### Excerpt

“Black Propaganda” and Moral Dualism in Sarajevo and Syria

The invisible Syrian Arab Army.

The invisible Syrian Arab Army.

In her book Fools’ Crusade: Yugoslavia, NATO and Western Delusions, Diana Johnstone discusses the use of “black propaganda”, which refers to the act of staging an attack on your own side; an element of psychological warfare. Johnstone writes:

Black propaganda does exist. A relatively harmless but fully acknowledged instance occurred in Croatia on 6 February 1993, when the Croatian army staged a fake “Serbian” artillery attack on the Croatian Adriatic port city of Šibenik in front of television cameras, which relayed the “Serbian atrocity” to credulous viewers. The deception was later exposed and even admitted. The officer credited with ordering the feigned attack, Davor Škugor, Chief of General Staff of the 113th Brigade of the Croatian Army, scornfully shrugged off the uproar with this observation: “There is no city in Croatia in which such tactical tricks were not used. After all, they are an integral part of strategic plans. They are only one in a series of stratagems we have resorted to during the war.”

### Material
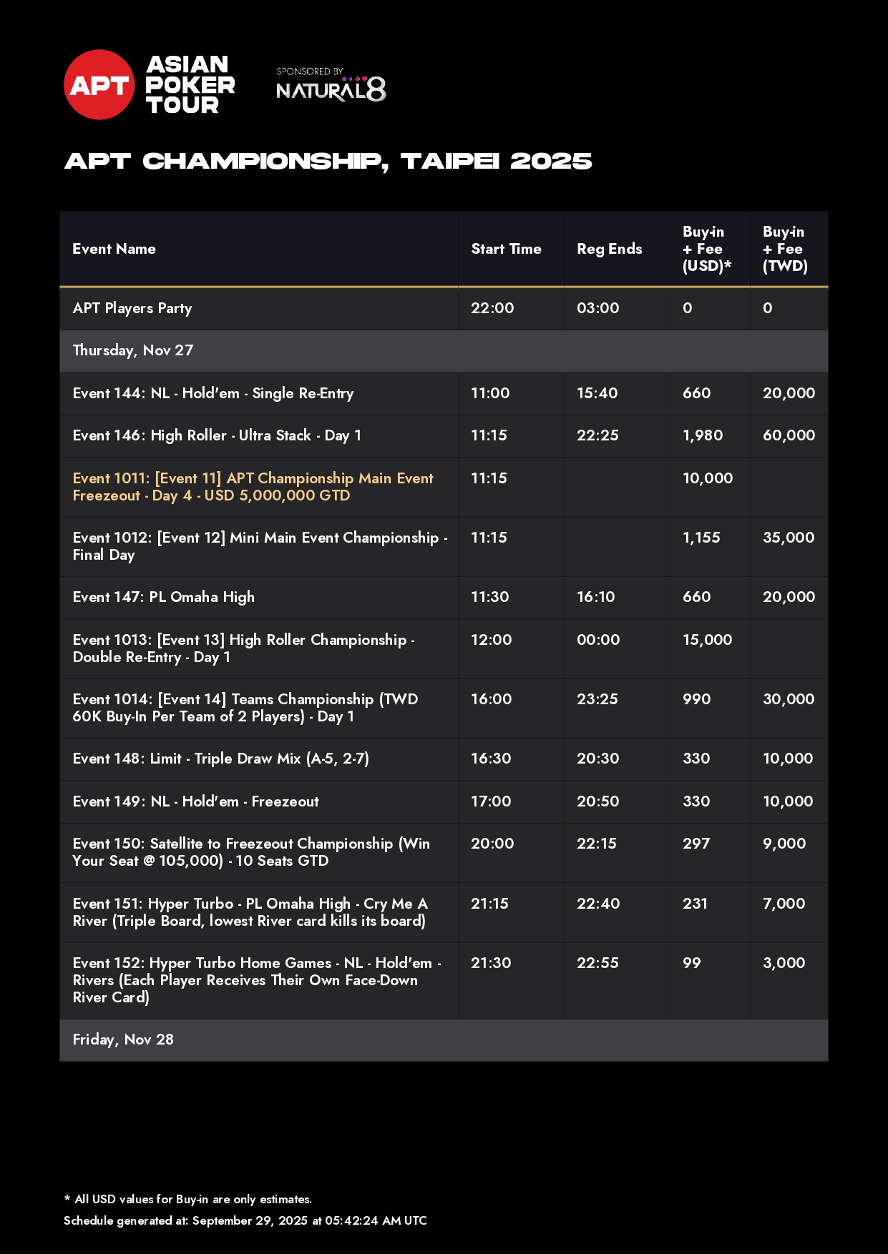Select Event 144 NL Hold'em Single Re-Entry
This screenshot has width=888, height=1254.
[213, 393]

### Exercise set
- 1) According to the essay on black propaganda, on what date did the Croatian army stage a fake "Serbian" artillery attack on Šibenik?
- 2) Carry on with the essay on black propaganda in Sarajevo and Syria from the point where it stops.

### Solved tasks
- 1) 6 February 1993.

- 2)
While the general public in the West is unaware of this sort of thing, their governments are not so naive. But neither governments nor media would care to suggest the possibility of such cynical behavior, least of all on the part of the side already designated as “the victim of aggression”. Moral dualism is necessary to keep the public from awareness of a more troubling reality.

Johnstone also describes a number of atrocities that took place in Muslim held areas of Sarajevo, Bosnia – none of which were ever officially blamed on the Serbian side due to a lack of evidence, and all of which occurred immediately prior to UN meetings, peace talks etc. The writer notes:

It may be hard to imagine that the Muslims would kill “their own people”. However, in Bosnia there were several thousand mujahidin from Muslim countries, including veterans of the war in Afghanistan and Algerian Islamic terrorists, for whom Sarajevo’s fun-loving, often hard-drinking inhabitants were not exactly “their own people”. For the sake of the cause, such foreign fighters might have few qualms about killing a number of Sarajevo civilians, few of whom were likely to be devout Muslims.

There are striking similarities here to the 2013 sarin gas attack in Syria, which almost resulted in NATO bombing the Syrian armed forces until public opinion, the Labour Party, and Vladimir Putin’s intervention led to Cameron and Obama backing down.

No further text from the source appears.